:: Exercise material

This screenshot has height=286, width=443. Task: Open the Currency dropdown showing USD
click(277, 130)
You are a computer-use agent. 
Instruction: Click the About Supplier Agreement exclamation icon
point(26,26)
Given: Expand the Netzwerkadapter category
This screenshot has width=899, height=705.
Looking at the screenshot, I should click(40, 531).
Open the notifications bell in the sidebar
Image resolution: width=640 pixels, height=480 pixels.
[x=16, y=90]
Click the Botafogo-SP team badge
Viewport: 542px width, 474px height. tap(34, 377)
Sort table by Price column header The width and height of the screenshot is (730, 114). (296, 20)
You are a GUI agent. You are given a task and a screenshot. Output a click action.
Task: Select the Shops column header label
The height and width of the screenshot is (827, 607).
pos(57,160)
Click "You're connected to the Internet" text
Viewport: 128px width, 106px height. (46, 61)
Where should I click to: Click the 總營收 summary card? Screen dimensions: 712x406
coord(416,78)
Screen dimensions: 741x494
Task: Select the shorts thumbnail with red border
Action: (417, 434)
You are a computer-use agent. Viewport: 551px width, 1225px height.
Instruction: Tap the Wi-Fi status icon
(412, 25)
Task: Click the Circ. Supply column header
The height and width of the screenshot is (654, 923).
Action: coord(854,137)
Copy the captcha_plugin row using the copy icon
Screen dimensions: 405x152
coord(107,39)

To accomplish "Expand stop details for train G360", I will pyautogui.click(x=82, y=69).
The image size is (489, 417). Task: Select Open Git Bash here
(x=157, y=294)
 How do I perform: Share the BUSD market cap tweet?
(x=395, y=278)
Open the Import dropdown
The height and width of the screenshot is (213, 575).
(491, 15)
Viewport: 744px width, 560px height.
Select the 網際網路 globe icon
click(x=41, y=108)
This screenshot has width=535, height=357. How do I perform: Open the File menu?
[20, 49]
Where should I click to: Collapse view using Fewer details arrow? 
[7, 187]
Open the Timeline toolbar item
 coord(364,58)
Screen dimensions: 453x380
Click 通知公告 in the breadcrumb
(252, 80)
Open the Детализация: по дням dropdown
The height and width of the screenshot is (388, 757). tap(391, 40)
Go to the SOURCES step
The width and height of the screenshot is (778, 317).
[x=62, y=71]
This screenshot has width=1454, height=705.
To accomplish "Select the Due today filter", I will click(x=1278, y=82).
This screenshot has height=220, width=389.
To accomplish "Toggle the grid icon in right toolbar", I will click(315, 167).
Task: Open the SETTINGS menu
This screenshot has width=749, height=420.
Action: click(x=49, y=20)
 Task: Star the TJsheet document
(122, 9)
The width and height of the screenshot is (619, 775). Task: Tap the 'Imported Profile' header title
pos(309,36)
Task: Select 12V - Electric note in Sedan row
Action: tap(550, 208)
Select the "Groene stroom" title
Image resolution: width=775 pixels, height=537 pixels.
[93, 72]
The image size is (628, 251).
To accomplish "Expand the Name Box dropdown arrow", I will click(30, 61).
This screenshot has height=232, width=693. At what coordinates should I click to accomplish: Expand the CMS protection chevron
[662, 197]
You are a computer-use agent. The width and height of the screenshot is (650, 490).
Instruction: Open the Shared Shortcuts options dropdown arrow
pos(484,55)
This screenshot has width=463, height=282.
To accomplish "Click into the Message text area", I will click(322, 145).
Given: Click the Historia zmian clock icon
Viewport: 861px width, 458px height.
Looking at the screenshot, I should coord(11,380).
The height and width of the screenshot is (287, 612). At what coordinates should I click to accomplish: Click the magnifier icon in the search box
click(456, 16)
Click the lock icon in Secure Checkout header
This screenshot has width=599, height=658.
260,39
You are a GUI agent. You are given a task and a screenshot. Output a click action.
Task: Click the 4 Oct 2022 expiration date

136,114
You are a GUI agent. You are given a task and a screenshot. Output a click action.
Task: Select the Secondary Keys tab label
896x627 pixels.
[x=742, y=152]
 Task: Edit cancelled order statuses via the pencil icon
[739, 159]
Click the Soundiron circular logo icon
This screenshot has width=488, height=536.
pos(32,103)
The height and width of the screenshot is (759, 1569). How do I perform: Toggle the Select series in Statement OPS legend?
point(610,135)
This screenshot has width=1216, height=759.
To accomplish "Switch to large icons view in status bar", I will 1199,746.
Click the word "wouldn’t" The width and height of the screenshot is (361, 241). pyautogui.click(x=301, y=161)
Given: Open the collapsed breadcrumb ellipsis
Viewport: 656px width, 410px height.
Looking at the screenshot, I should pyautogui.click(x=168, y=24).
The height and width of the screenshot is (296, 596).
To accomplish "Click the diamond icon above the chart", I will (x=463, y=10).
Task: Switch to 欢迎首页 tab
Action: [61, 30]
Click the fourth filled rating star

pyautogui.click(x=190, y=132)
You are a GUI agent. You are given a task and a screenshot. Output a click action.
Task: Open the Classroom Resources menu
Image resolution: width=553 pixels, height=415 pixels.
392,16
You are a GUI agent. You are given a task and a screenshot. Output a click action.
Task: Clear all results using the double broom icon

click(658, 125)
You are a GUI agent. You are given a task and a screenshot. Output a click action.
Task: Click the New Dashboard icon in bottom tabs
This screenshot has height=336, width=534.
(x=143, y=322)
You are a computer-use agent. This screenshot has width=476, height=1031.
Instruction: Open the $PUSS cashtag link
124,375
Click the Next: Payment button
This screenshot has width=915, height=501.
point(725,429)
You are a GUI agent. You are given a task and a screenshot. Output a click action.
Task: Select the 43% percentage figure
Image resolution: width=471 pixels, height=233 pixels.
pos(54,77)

::::

> **Work item**
When you output the entries, keep every word exactly as it stands.

> **Solution for this problem**
This screenshot has height=286, width=443. Task: Open the Currency dropdown showing USD
click(277, 130)
You are a computer-use agent. 
Instruction: Click the About Supplier Agreement exclamation icon
point(26,26)
Given: Expand the Netzwerkadapter category
This screenshot has width=899, height=705.
Looking at the screenshot, I should click(40, 531).
Open the notifications bell in the sidebar
Image resolution: width=640 pixels, height=480 pixels.
[x=16, y=90]
Click the Botafogo-SP team badge
Viewport: 542px width, 474px height. tap(34, 377)
Sort table by Price column header The width and height of the screenshot is (730, 114). (296, 20)
You are a GUI agent. You are given a task and a screenshot. Output a click action.
Task: Select the Shops column header label
The height and width of the screenshot is (827, 607).
pos(57,160)
Click "You're connected to the Internet" text
Viewport: 128px width, 106px height. (46, 61)
Where should I click to: Click the 總營收 summary card? Screen dimensions: 712x406
coord(416,78)
Screen dimensions: 741x494
Task: Select the shorts thumbnail with red border
Action: (417, 434)
You are a computer-use agent. Viewport: 551px width, 1225px height.
Instruction: Tap the Wi-Fi status icon
(412, 25)
Task: Click the Circ. Supply column header
The height and width of the screenshot is (654, 923).
Action: coord(854,137)
Copy the captcha_plugin row using the copy icon
Screen dimensions: 405x152
coord(107,39)

To accomplish "Expand stop details for train G360", I will pyautogui.click(x=82, y=69).
The image size is (489, 417). Task: Select Open Git Bash here
(x=157, y=294)
 How do I perform: Share the BUSD market cap tweet?
(x=395, y=278)
Open the Import dropdown
The height and width of the screenshot is (213, 575).
(491, 15)
Viewport: 744px width, 560px height.
Select the 網際網路 globe icon
click(x=41, y=108)
This screenshot has width=535, height=357. How do I perform: Open the File menu?
[20, 49]
Where should I click to: Collapse view using Fewer details arrow? 
[7, 187]
Open the Timeline toolbar item
 coord(364,58)
Screen dimensions: 453x380
Click 通知公告 in the breadcrumb
(252, 80)
Open the Детализация: по дням dropdown
The height and width of the screenshot is (388, 757). tap(391, 40)
Go to the SOURCES step
The width and height of the screenshot is (778, 317).
[x=62, y=71]
This screenshot has width=1454, height=705.
To accomplish "Select the Due today filter", I will click(x=1278, y=82).
This screenshot has height=220, width=389.
To accomplish "Toggle the grid icon in right toolbar", I will click(315, 167).
Task: Open the SETTINGS menu
This screenshot has width=749, height=420.
Action: click(x=49, y=20)
 Task: Star the TJsheet document
(122, 9)
The width and height of the screenshot is (619, 775). Task: Tap the 'Imported Profile' header title
pos(309,36)
Task: Select 12V - Electric note in Sedan row
Action: tap(550, 208)
Select the "Groene stroom" title
Image resolution: width=775 pixels, height=537 pixels.
[93, 72]
The image size is (628, 251).
To accomplish "Expand the Name Box dropdown arrow", I will click(30, 61).
This screenshot has height=232, width=693. At what coordinates should I click to accomplish: Expand the CMS protection chevron
[662, 197]
You are a computer-use agent. The width and height of the screenshot is (650, 490).
Instruction: Open the Shared Shortcuts options dropdown arrow
pos(484,55)
This screenshot has width=463, height=282.
To accomplish "Click into the Message text area", I will click(322, 145).
Given: Click the Historia zmian clock icon
Viewport: 861px width, 458px height.
Looking at the screenshot, I should coord(11,380).
The height and width of the screenshot is (287, 612). At what coordinates should I click to accomplish: Click the magnifier icon in the search box
click(456, 16)
Click the lock icon in Secure Checkout header
This screenshot has width=599, height=658.
260,39
You are a GUI agent. You are given a task and a screenshot. Output a click action.
Task: Click the 4 Oct 2022 expiration date

136,114
You are a GUI agent. You are given a task and a screenshot. Output a click action.
Task: Select the Secondary Keys tab label
896x627 pixels.
[x=742, y=152]
 Task: Edit cancelled order statuses via the pencil icon
[739, 159]
Click the Soundiron circular logo icon
This screenshot has width=488, height=536.
pos(32,103)
The height and width of the screenshot is (759, 1569). How do I perform: Toggle the Select series in Statement OPS legend?
point(610,135)
This screenshot has width=1216, height=759.
To accomplish "Switch to large icons view in status bar", I will 1199,746.
Click the word "wouldn’t" The width and height of the screenshot is (361, 241). pyautogui.click(x=301, y=161)
Given: Open the collapsed breadcrumb ellipsis
Viewport: 656px width, 410px height.
Looking at the screenshot, I should pyautogui.click(x=168, y=24).
The height and width of the screenshot is (296, 596).
To accomplish "Click the diamond icon above the chart", I will (x=463, y=10).
Task: Switch to 欢迎首页 tab
Action: [61, 30]
Click the fourth filled rating star

pyautogui.click(x=190, y=132)
You are a GUI agent. You are given a task and a screenshot. Output a click action.
Task: Open the Classroom Resources menu
Image resolution: width=553 pixels, height=415 pixels.
392,16
You are a GUI agent. You are given a task and a screenshot. Output a click action.
Task: Clear all results using the double broom icon

click(658, 125)
You are a GUI agent. You are given a task and a screenshot. Output a click action.
Task: Click the New Dashboard icon in bottom tabs
This screenshot has height=336, width=534.
(x=143, y=322)
You are a computer-use agent. This screenshot has width=476, height=1031.
Instruction: Open the $PUSS cashtag link
124,375
Click the Next: Payment button
This screenshot has width=915, height=501.
point(725,429)
You are a GUI agent. You are given a task and a screenshot. Output a click action.
Task: Select the 43% percentage figure
Image resolution: width=471 pixels, height=233 pixels.
pos(54,77)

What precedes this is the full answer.